BEGIN GIVEN PASSAGE

Monthly Archives: January 2011

Like a beast

I’m something quite different, a quite different thing, a wordless thing in an empty space, a hard shut dry cold black place, where nothing stirs, nothing speaks, and that I listen, and that I seek, like a caged beast born of caged beasts born of caged beasts born in a cage and dead in a cage, born and then dead, born in a cage and then dead in a cage, in a word like a beast.

— Beckett, The Unnamable

He perceived all the strangeness there was in being observed by a word as if by a living being, and not simply by one word, but by all the words that were contained in that word, by all those that went with it and in turn contained other words, like a procession of angels opening out into the infinite to the very eye of the absolute.

– Blanchot, Thomas the Obscure (tr. R. Lamberton)

A quiet night in

Oh God, X says, I feel it under the surface again, it’s coming, it’s still there, I’m terrified, look at me! What am I terrified of, what’s there to be terrified of? Oh Christ help me, you’re no help, he says. Who can I turn to? It’s all there like it always was, we have to do something, we have to get out, what can we do? I’m still scared, he says, scared of nothing, it’s waiting to get us, Oh Jesus, we need to get out, let’s go do something, see a movie, I don’t care how bad it is, anything, dive into the sea, find someone to talk to, run down the street, my stomach’s turning, nothing’s right, nothing’s changed, it’s still bubbling under the surface like my bubbling guts, this is a nightmare, do something, why can’t you help? Let’s get a few bottles, X says, and have a quiet night in.

The future

I would sum up my fear about the future in one word: boring. And that’s my one fear: that everything has happened; nothing exciting or new or interesting is ever going to happen again… the future is just going to be a vast, conforming suburb of the soul.

Ballard

LIke wind through leaves

Writing: no going back, no going forward. At the end and beginning of your tether.

In the field of writing before I can identify myself. I’ve fallen into some kind of error. Begin again, end again.

END GIVEN PASSAGE
BEGIN INFORMATION SHOWN

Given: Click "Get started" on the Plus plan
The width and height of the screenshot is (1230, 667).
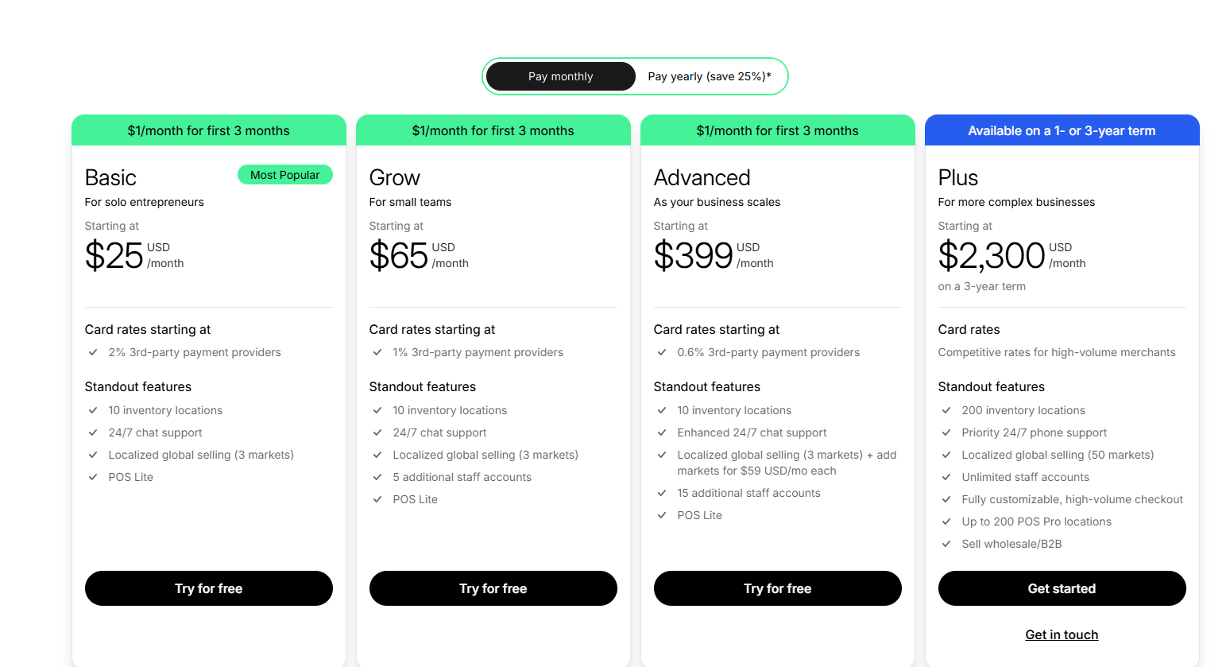Looking at the screenshot, I should point(1062,588).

END INFORMATION SHOWN

● **EXERCISES TO COMPLETE**
1) In the January 2011 archive page, what single word does Ballard use to sum up his fear about the future?
2) Transcribe the January 2011 archive page from "He perceived all" to "(tr. R. Lamberton)".
The lines have nothing to do with the archive page.

● **PER-TASK ANSWERS**
1) Boring.

2)
He perceived all the strangeness there was in being observed by a word as if by a living being, and not simply by one word, but by all the words that were contained in that word, by all those that went with it and in turn contained other words, like a procession of angels opening out into the infinite to the very eye of the absolute.

– Blanchot, Thomas the Obscure (tr. R. Lamberton)